** Opening Extracted text block **

Utilizing DNP Students as Graduate Teaching Assistants to Train Undergraduate Nursing Students in Simulation

Tuesday, 31 October 2017: 9:20 AM

Cynthia L. Cummings, EdD, MS, RN, CHSE, CNE1
Linda K. Connelly, PhD, ARNP2
Judy Comeaux, DNP1
(1)School of Nursing, University of North Florida, Jacksonville, FL, USA
(2)Brooks College of Health, University of North Florida, Jacksonville, FL, USA

Purpose: The purpose of this presentation is to discuss the training program developed for DNP students, who functioned as graduate teaching assistants in the facilitation of simulation activities with undergraduate nursing students.

Methods: Due to the demand for clinical hours and training in both the graduate and undergraduate programs, the graduate faculty asked if the undergraduate faculty could utilize graduate teaching assistants (GTA) to help with their courses. The adult health faculty decided that we could use these graduate nurses to assist with simulation activities. These nurses were all enrolled in the doctor of nursing practice program and were required to complete 30 hours of clinical time per semester. The nurses came from a variety of backgrounds, but all had at least 2 years of recent nursing experience.

This presentation will deal with the training, preparation, challenges and success of using graduate nurses to instruct undergraduate nursing students in simulated experiences. The training included discussion and information on the types of simulated activities and the equipment. Preparation involved examples and schedules for the experiences and then a brief survey and discussion was conducted on their simulation experiences and what they found as challenges and benefits of this experience.

** Closing Extracted text block **
** Opening Data under study block **

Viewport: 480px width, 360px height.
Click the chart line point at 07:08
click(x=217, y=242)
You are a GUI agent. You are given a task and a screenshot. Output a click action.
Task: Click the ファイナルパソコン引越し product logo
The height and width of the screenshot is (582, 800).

** Closing Data under study block **

(Work instructions)
In the abstract on DNP teaching assistants, how many hours of clinical time were the doctor of nursing practice students required to complete each semester? The records are separate material, unrelated to the abstract on DNP teaching assistants.

(Reply)
30 hours per semester.